▶ TASK DETAILS: Skip the pictures. Retype exactly, and only, the lines between the line holding "Спонсоры и партнеры (159, 929)" and the last line below, inclusive.

▶ TASK DATA:
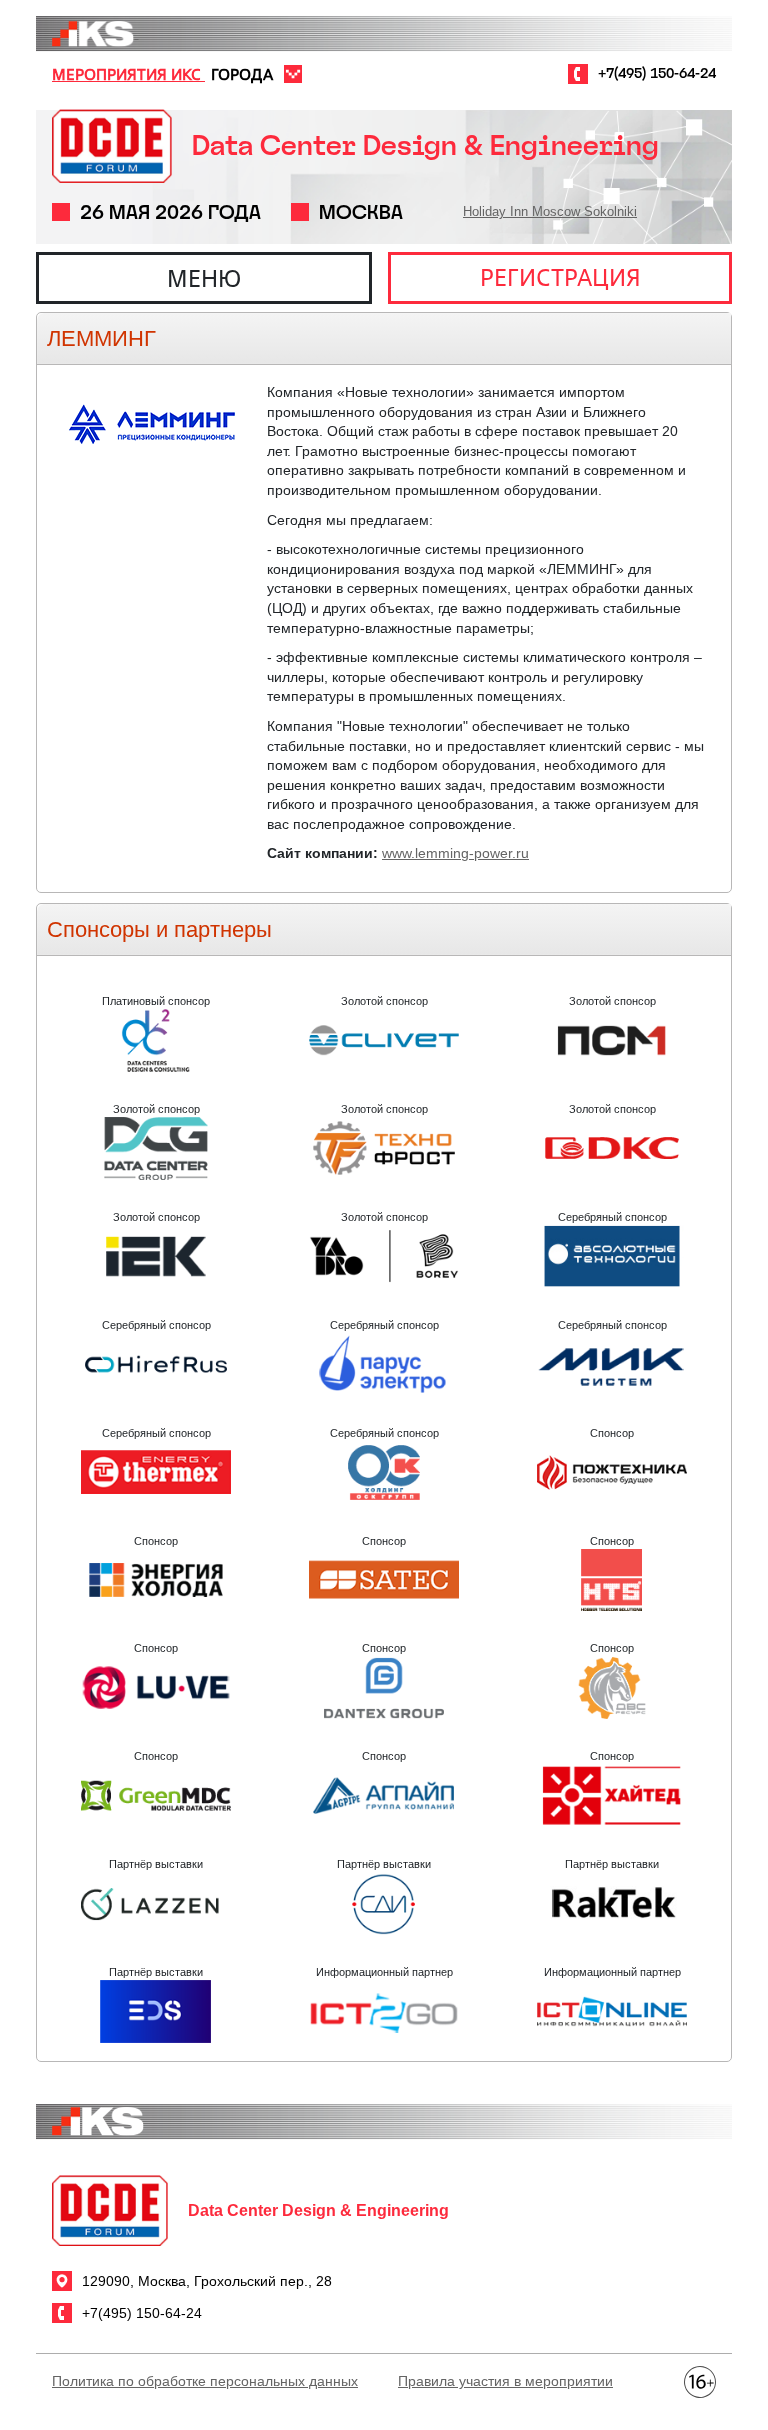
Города (242, 74)
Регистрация (560, 277)
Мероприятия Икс (128, 74)
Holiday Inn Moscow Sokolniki (550, 211)
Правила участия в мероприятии (505, 2381)
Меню (204, 278)
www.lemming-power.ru (455, 853)
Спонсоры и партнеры (159, 929)
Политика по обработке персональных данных (205, 2381)
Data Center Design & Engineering (425, 145)
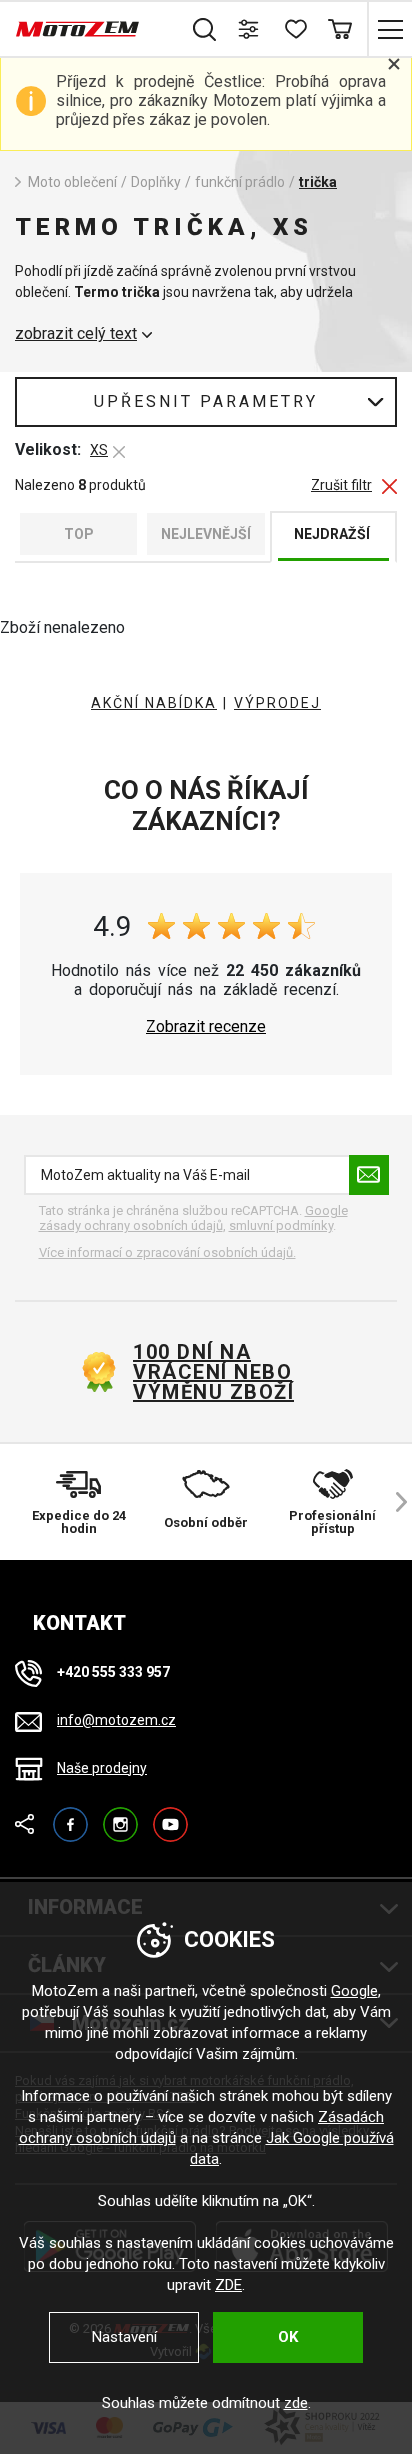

▶ WRITTEN SOLUTION:
Спонсоры и партнеры (159, 929)
Политика по обработке персональных данных (205, 2381)
Data Center Design & Engineering (425, 145)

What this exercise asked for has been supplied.